Let's say I have a class A that inherits from its parent class B, and there is another class C that also inherits from class B. Is there a way to change this pointer of class A to class C at run time?
No.
At best, you could destroy the original object, and reuse its memory to create another object. Obviously the size and alignment of the memory must be sufficient for the new type. Any reference (which includes pointers such as this
in a member function) to the old object will have been invalidated by the destruction of the original object. Reuse of storage is an advanced topic which I don't recommend to beginners.
Upvotes: 1
Reputation: 10606
There is no valid way to do this for one simple reason - in your class inheritance structure, an object of class A
cannot be also an object of class C
. In C++, two objects of different types can have the same address if and only if one of the objects is a subobject of the other, which is not your case. If you cast a pointer to A
to a pointer to C
, the pointer will still refer to an object of type A
, and dereferencing the casted pointer would result in undefined behavior.

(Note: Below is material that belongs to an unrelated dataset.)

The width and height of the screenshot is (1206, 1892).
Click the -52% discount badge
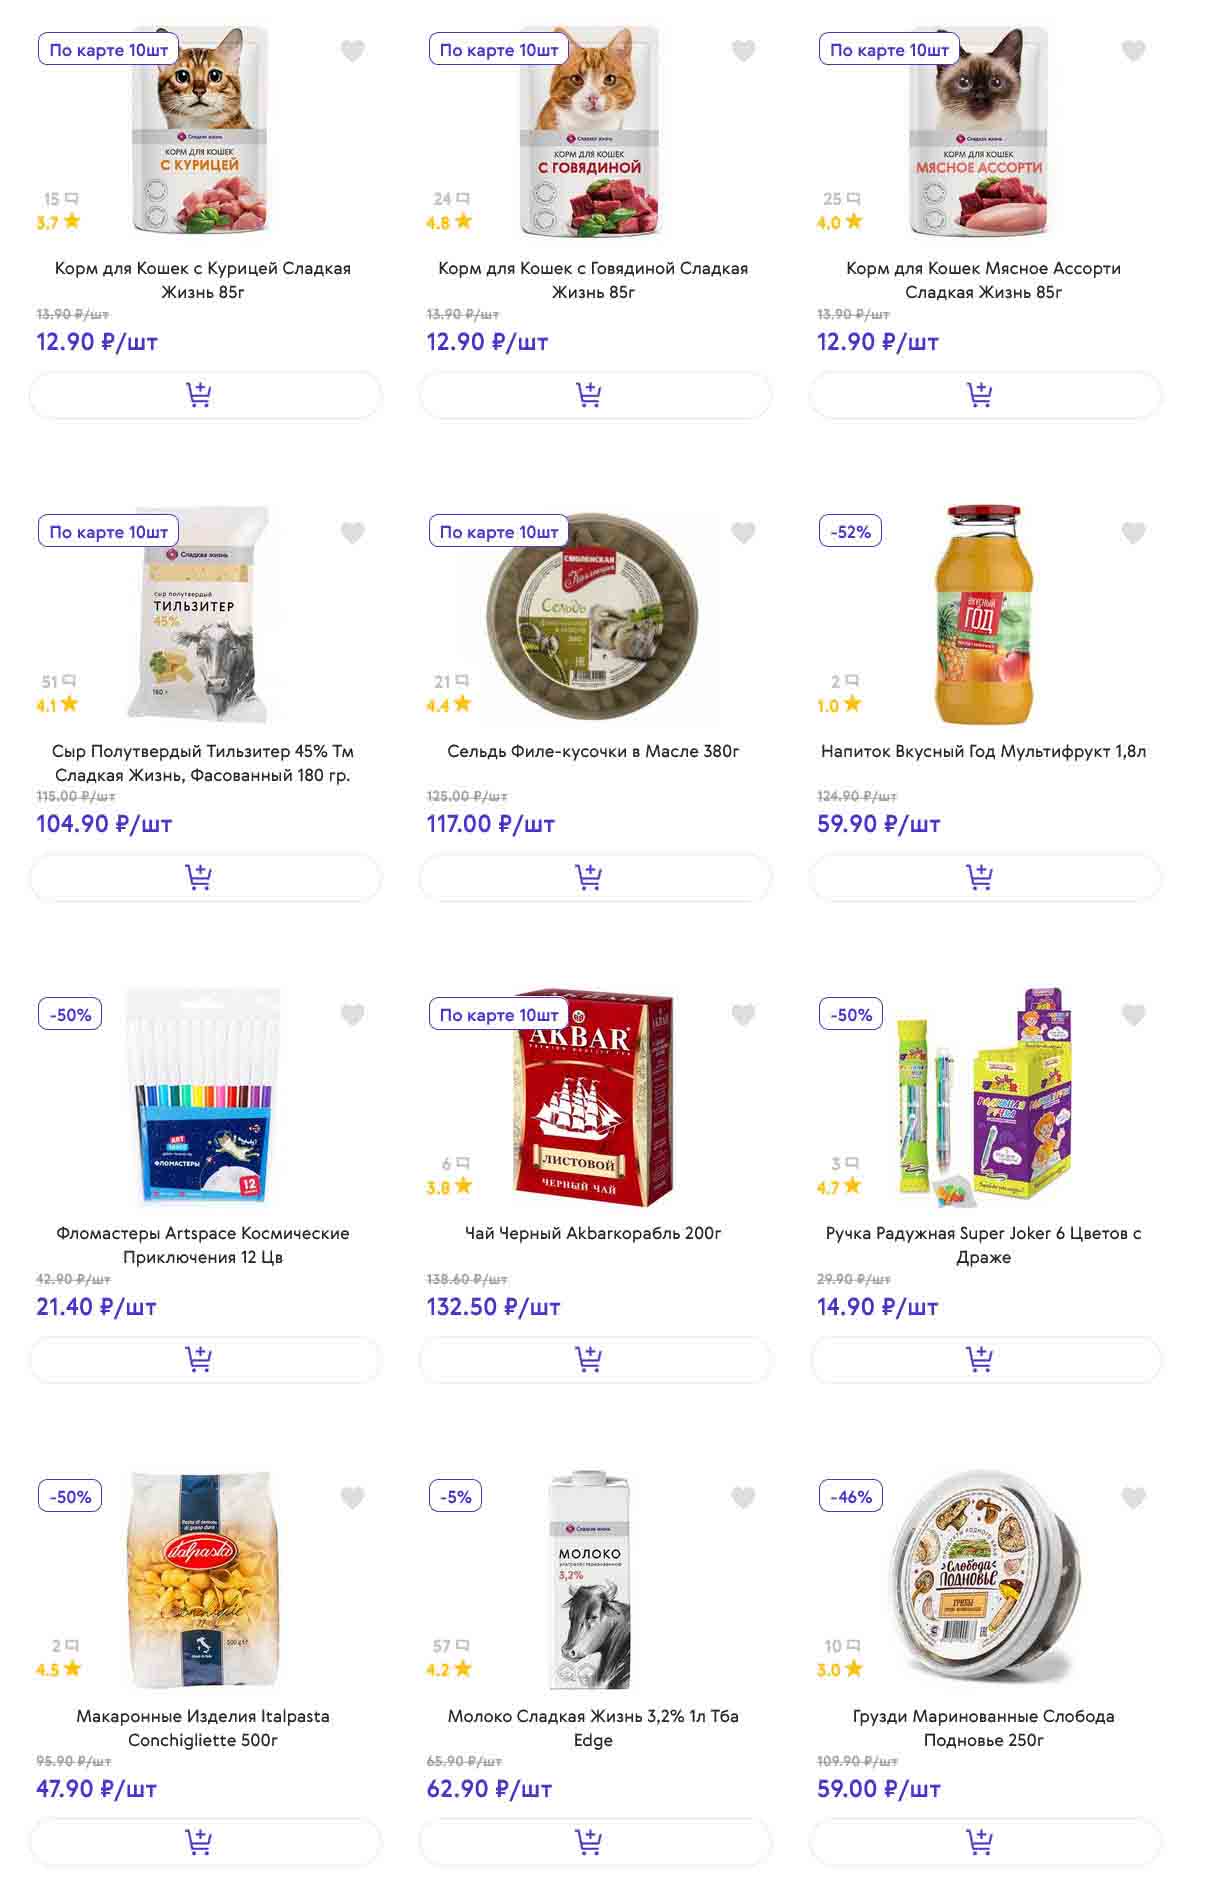[850, 532]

Most probably, what you want to do is to create an object of class C
from an object of class A
. You can use a converting constructor or a conversion operator to implement this.

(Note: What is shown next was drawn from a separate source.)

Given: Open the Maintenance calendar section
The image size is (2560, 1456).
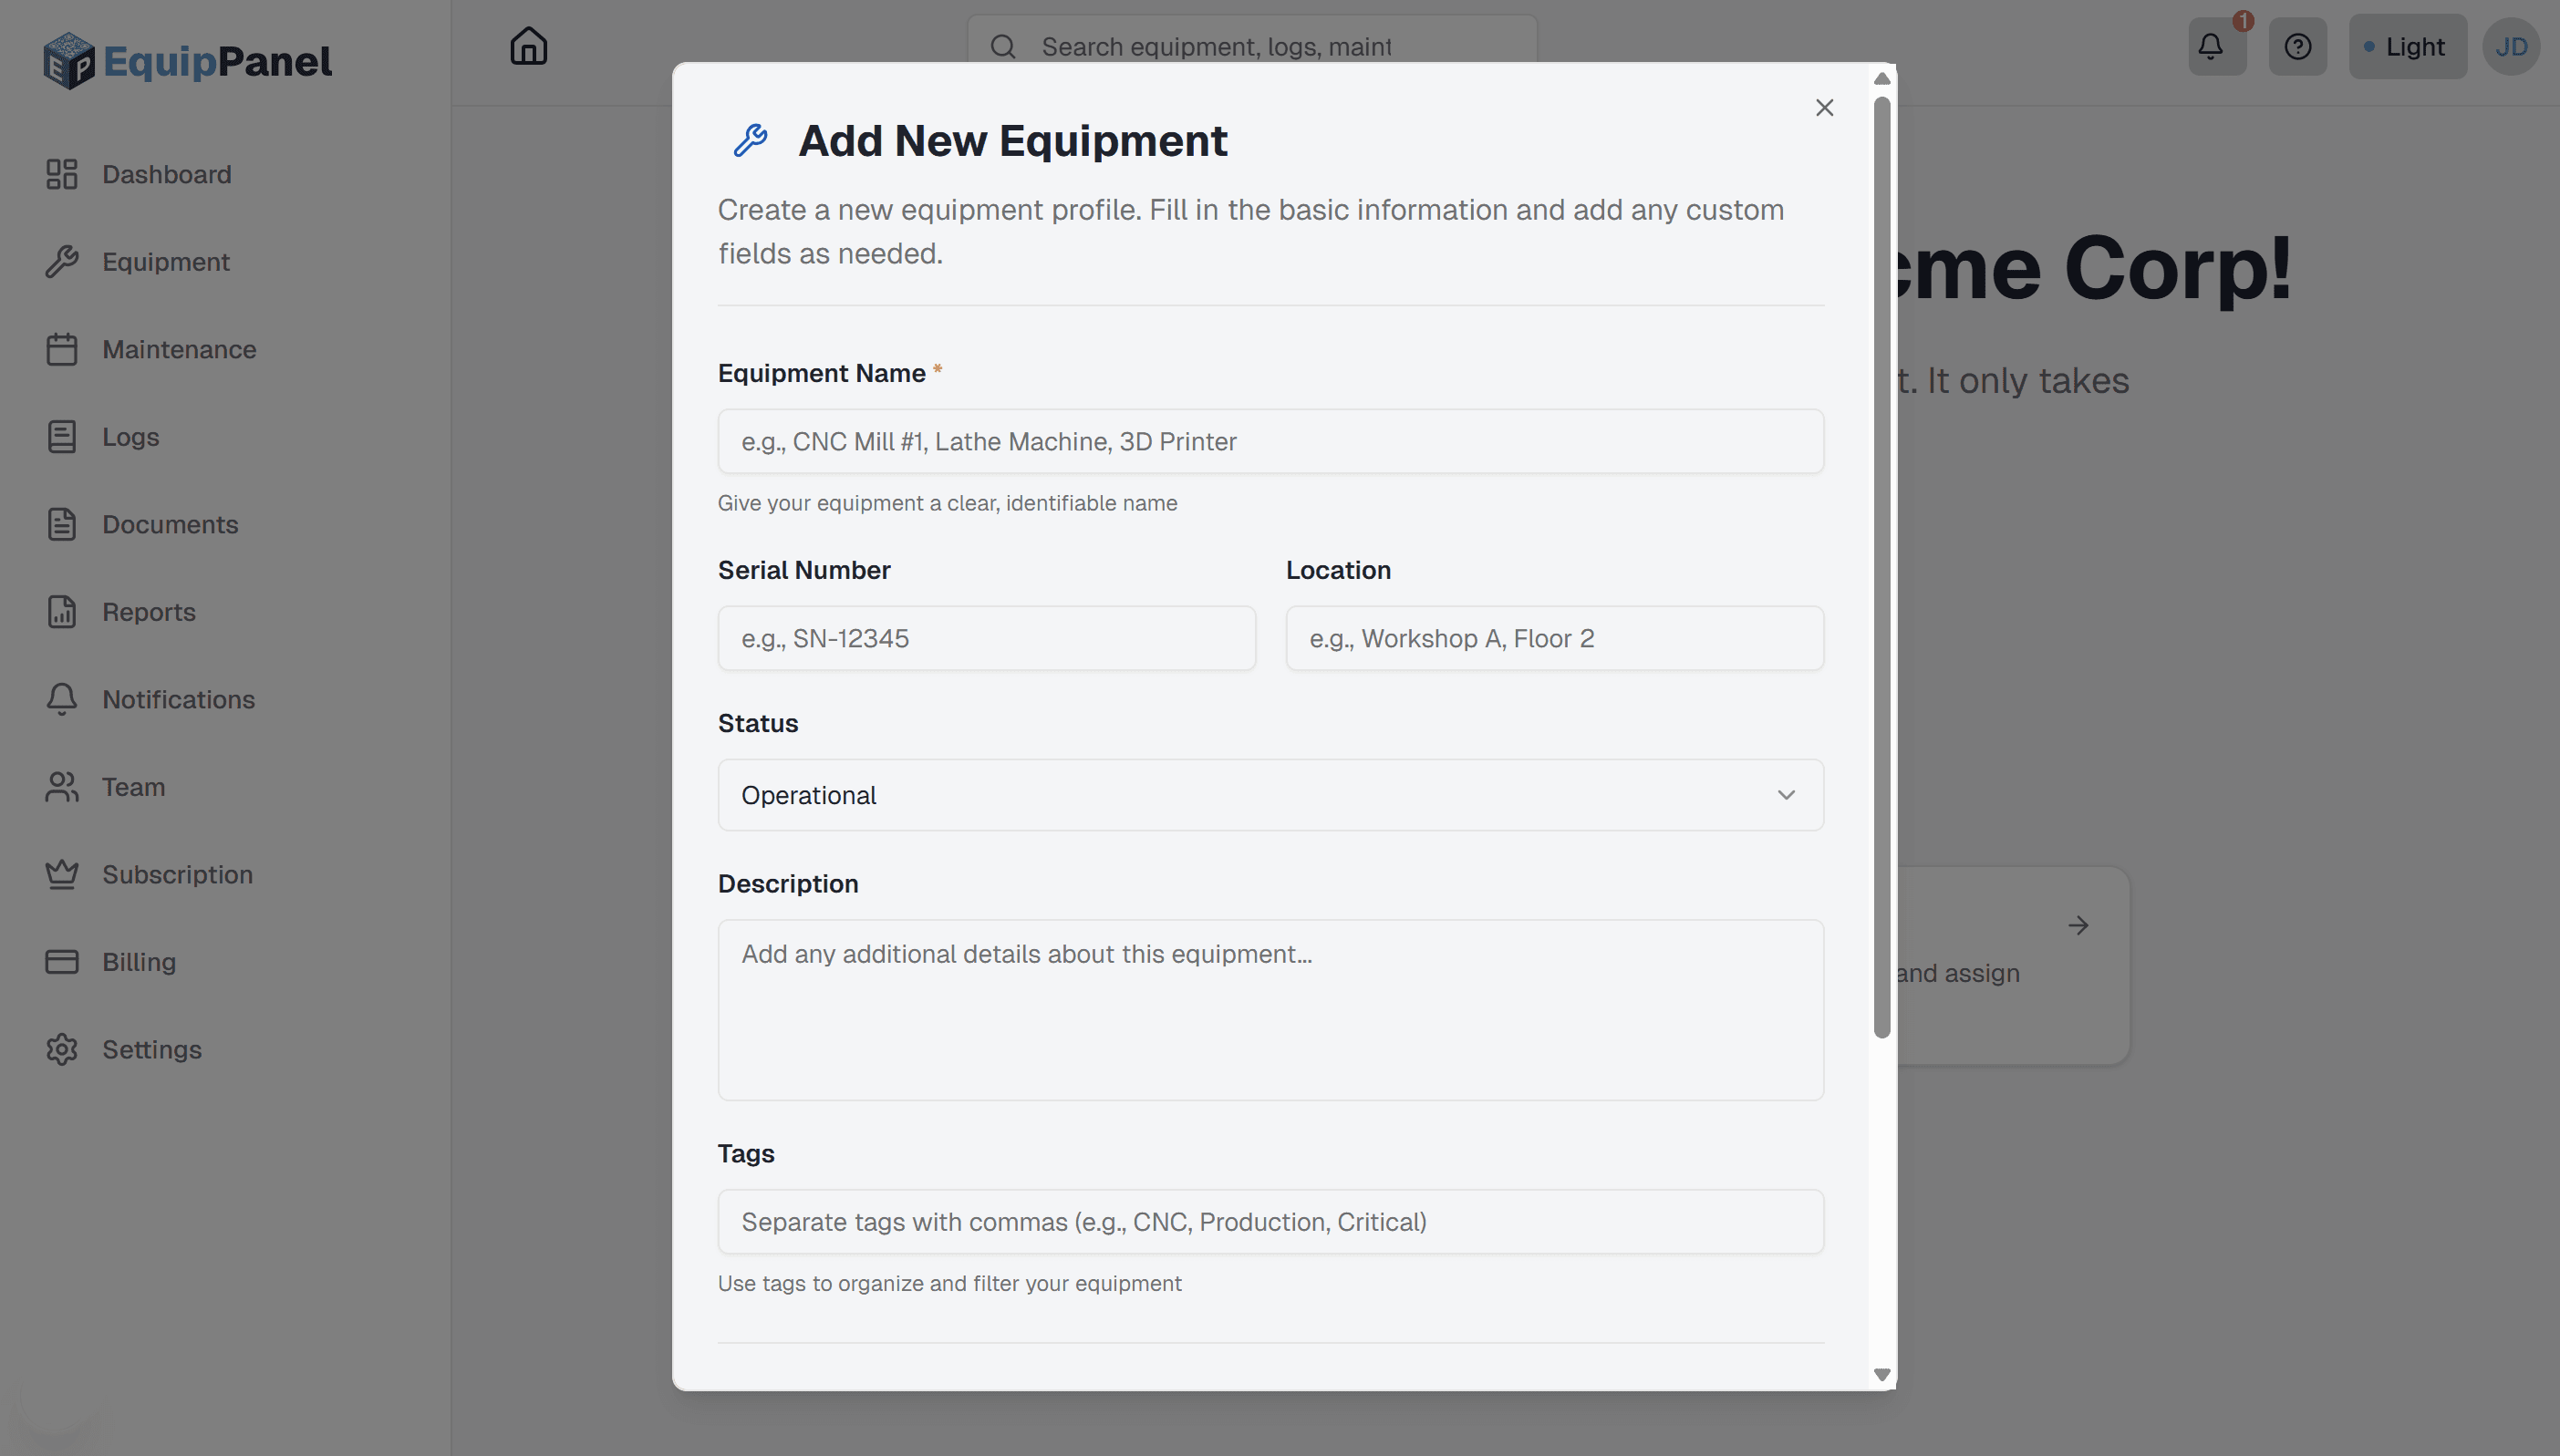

Note that if what you really want is to reuse the storage allocated for the object of type A
, you will still need to destroy the object A
first and then construct the object C
. You will have to save any relevant data from A
before destroying it to be able to construct C
with the data.
Upvotes: 0
Reputation: 3372
You cant and you shouldn't. The reason is pretty simple. Take a look at this code,
class Base {
public:
Base() {}
virtual void SayHello() {}
};
class A_Derived : public Base {
public:
A_Derived() {}
virtual void SayHello() override { ... }
void SayAllo() { ... }
};
class B_Derived : public Base {
public:
B_Derived() {}
virtual void SayHello() override { ... }
void SayBello() { ... }
};
Now when is we assign the A_Derived
class pointer to B_Derived
, the compiler will allow to call the SayBello
method. This is because for the compiler, its a B_Derived
class pointer, it doesn't know about the actual pointer data is pointing at a data block of A_Derived
(because inheritance is not compile time, its runtime). So what happens when you call SayBello
using that pointer? Its gonna be undefined behavior. You see the issue?
This is why you cant do it (logically and also using C++ style casting).